** Opening EXCERPTED RECORDS block **

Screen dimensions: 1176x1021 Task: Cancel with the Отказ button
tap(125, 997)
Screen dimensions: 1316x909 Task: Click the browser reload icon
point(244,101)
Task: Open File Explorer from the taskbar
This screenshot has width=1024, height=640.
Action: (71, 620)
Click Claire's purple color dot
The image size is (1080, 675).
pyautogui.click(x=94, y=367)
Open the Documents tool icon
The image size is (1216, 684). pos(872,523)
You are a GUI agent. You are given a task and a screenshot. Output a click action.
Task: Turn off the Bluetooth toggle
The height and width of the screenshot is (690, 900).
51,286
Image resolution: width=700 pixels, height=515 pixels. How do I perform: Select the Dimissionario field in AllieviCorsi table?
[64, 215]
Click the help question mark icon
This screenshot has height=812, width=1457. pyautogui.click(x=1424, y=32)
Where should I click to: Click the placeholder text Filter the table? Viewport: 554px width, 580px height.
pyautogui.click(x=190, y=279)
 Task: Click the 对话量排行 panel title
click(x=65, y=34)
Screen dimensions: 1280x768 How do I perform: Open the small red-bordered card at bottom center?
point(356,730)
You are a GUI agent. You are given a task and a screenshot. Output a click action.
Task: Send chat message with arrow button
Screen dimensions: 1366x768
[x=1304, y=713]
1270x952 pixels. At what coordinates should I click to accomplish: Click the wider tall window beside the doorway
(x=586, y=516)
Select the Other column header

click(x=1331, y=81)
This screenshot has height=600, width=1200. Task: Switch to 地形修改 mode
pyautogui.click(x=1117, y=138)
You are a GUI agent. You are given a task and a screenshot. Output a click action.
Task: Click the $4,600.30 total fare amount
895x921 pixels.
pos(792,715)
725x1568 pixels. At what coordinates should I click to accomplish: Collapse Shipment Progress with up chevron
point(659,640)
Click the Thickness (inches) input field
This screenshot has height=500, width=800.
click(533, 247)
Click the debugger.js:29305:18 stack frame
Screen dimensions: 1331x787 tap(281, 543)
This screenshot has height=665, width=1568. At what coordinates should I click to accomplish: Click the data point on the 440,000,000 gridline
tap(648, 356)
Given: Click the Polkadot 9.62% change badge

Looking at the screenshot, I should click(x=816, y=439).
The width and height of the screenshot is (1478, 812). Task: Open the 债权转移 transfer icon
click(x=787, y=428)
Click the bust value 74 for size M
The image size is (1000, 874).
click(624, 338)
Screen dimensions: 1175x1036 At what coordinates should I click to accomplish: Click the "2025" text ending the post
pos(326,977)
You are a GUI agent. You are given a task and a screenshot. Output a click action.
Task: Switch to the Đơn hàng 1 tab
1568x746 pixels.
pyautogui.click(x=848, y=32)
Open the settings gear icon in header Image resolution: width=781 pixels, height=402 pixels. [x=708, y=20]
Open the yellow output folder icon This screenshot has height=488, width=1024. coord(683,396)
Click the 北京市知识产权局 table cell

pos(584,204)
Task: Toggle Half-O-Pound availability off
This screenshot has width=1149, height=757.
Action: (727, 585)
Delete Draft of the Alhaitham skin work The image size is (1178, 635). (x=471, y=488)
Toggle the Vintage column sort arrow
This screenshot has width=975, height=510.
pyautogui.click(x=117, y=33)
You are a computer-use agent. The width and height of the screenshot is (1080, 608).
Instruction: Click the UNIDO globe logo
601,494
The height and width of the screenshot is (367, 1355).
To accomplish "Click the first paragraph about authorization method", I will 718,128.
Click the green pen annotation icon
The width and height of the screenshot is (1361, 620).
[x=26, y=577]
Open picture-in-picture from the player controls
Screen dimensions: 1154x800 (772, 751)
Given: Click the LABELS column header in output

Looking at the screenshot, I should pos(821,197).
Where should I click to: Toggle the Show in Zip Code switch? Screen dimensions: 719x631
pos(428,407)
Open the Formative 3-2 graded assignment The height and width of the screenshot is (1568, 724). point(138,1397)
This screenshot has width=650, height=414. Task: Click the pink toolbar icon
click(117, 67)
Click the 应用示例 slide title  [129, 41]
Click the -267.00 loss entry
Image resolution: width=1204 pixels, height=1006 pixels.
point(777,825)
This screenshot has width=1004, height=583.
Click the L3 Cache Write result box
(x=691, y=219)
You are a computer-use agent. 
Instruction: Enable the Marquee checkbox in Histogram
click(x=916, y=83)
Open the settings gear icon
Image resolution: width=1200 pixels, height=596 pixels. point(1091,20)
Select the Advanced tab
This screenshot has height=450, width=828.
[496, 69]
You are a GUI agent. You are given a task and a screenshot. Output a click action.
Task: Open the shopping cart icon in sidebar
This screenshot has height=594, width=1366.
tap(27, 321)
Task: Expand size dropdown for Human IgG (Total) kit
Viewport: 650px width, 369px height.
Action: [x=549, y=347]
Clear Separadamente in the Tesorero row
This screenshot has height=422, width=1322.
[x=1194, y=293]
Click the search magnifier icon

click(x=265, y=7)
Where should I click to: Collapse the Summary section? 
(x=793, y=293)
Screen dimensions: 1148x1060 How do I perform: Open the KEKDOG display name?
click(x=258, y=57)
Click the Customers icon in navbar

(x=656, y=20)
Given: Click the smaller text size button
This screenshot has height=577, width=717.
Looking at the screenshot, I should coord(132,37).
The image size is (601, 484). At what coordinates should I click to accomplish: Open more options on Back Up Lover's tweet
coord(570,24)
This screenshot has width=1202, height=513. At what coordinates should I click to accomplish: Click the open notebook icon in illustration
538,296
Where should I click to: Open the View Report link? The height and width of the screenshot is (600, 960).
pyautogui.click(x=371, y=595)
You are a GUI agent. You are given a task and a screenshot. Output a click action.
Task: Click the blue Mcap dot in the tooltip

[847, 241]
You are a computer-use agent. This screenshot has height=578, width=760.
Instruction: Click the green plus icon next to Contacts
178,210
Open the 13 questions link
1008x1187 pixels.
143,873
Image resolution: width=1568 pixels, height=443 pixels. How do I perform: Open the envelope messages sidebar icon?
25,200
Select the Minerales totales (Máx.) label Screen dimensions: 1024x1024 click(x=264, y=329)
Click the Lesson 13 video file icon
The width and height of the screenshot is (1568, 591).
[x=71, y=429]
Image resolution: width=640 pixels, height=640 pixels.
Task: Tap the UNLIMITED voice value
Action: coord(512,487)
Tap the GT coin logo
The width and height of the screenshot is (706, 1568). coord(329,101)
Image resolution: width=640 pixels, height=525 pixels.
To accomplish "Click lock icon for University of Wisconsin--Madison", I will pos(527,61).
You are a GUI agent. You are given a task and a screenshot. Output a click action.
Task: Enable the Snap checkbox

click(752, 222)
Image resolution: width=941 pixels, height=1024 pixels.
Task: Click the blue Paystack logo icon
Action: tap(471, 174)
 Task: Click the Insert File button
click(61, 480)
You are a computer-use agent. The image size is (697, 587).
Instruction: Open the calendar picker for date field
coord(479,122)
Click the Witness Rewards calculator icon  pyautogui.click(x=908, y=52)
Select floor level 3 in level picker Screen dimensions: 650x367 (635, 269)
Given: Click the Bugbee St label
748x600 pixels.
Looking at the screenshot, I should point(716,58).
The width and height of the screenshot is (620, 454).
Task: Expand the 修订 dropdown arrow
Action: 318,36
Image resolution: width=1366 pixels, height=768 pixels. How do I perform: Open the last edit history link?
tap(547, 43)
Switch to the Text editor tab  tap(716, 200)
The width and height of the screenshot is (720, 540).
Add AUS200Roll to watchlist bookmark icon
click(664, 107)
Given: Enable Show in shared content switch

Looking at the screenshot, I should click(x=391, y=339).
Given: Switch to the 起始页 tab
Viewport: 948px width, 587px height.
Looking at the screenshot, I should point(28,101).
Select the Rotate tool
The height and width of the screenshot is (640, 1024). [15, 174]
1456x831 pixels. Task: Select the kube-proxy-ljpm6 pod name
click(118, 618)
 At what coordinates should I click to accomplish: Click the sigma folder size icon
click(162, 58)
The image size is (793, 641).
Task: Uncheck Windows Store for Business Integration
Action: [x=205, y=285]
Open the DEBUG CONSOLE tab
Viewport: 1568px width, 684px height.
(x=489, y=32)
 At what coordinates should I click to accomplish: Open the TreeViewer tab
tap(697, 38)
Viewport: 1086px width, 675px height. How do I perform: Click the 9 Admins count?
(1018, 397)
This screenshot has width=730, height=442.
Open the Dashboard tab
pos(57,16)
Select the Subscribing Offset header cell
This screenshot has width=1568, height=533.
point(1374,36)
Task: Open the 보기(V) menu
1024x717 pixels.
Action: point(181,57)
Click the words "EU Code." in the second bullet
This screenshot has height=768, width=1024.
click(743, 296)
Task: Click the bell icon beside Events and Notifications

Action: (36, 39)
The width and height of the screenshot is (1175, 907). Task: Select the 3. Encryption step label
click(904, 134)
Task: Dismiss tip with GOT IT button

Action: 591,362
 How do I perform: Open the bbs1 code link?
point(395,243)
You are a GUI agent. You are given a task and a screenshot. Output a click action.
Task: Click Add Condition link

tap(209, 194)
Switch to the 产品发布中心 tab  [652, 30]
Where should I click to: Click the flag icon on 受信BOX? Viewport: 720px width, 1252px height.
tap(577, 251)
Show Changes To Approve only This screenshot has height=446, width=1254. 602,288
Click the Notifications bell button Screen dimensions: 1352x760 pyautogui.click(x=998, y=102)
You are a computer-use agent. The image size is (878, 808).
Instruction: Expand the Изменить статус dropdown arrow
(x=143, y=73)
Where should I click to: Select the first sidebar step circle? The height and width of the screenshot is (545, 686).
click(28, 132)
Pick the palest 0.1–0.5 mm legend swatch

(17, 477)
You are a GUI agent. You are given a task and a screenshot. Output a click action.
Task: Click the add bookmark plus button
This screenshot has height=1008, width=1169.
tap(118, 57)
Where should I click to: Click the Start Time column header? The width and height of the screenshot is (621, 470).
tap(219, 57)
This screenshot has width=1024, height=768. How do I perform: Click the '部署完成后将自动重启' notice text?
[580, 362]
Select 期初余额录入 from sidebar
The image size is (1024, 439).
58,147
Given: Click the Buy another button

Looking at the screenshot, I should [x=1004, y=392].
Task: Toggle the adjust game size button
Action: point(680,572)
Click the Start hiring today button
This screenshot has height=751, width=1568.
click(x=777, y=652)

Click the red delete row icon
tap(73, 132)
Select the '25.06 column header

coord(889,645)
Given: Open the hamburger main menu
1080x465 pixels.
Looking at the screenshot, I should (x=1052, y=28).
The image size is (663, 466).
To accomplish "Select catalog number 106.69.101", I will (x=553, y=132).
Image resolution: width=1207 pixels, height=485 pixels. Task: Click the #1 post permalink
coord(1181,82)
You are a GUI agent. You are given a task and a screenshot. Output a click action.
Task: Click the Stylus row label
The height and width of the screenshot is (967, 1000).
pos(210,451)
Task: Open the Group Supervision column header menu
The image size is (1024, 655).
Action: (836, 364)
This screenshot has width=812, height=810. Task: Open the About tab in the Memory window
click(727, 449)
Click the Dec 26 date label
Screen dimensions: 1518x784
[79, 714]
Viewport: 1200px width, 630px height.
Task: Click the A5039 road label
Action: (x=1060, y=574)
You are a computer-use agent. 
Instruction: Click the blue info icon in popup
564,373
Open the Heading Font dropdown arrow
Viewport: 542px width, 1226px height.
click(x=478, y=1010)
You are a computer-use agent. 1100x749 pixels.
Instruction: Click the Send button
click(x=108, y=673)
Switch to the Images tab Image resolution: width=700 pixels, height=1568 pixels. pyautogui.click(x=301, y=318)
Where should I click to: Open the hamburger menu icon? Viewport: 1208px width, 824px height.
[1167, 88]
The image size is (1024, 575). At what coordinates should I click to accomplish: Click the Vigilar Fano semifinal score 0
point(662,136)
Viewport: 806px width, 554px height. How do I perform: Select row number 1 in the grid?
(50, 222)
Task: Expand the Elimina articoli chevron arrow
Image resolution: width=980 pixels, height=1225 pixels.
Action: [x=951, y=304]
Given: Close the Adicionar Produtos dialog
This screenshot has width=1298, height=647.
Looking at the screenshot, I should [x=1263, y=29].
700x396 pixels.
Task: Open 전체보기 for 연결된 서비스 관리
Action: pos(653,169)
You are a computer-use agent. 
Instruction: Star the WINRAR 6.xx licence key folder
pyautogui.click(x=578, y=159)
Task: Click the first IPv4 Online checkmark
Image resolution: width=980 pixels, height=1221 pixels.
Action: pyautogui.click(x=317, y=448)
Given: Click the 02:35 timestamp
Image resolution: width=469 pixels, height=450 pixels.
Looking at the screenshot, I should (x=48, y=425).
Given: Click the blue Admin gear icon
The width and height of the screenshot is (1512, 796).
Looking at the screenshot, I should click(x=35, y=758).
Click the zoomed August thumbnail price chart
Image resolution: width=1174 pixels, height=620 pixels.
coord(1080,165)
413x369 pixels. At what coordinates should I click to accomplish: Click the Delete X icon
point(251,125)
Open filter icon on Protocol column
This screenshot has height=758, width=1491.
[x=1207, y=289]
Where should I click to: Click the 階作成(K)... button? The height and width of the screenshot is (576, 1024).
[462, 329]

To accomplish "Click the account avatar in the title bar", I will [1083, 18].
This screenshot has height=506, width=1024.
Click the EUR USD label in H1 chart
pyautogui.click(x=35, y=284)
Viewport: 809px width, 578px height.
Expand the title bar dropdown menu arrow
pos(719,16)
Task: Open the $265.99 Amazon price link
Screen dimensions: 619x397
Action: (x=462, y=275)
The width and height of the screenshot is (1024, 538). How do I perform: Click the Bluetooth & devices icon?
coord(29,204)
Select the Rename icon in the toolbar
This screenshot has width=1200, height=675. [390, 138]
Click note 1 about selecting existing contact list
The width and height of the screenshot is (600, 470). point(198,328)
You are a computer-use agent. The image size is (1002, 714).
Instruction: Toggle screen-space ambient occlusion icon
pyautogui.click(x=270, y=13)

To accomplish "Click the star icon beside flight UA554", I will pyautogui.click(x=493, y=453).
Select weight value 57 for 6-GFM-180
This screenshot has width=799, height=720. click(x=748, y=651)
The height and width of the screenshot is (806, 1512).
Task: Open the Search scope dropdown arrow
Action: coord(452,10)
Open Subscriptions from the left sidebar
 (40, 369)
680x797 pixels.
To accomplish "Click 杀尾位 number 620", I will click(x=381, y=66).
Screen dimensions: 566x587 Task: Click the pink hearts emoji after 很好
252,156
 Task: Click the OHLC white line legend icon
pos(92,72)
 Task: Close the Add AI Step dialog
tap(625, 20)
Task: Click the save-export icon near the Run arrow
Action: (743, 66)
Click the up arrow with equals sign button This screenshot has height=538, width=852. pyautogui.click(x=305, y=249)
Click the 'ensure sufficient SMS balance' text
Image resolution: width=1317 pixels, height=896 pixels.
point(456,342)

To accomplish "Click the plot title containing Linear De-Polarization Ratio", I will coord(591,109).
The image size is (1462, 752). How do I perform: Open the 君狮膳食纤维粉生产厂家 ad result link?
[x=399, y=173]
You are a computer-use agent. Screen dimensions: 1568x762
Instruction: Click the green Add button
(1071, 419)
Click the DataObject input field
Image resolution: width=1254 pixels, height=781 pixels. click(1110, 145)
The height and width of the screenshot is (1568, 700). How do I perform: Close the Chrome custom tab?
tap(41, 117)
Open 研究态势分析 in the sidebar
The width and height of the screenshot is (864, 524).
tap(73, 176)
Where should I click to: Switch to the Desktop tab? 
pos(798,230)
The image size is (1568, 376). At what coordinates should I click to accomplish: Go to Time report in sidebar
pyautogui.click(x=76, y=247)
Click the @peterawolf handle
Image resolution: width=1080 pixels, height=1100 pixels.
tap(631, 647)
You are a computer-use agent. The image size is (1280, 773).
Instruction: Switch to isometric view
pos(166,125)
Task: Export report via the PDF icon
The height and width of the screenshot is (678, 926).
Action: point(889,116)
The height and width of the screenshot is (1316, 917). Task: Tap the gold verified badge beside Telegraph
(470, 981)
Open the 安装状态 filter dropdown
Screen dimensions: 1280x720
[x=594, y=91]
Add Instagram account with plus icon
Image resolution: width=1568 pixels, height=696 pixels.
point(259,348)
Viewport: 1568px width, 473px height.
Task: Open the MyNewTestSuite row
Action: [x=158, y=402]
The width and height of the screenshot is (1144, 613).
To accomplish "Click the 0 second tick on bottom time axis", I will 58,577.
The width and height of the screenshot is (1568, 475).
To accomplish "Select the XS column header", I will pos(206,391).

** Closing EXCERPTED RECORDS block **

■ EXERCISE ■
Return each line from the records that includes the word "second".

■ ANSWER FOR THE TASK ■
Click the words "EU Code." in the second bullet
To accomplish "Click the 0 second tick on bottom time axis", I will 58,577.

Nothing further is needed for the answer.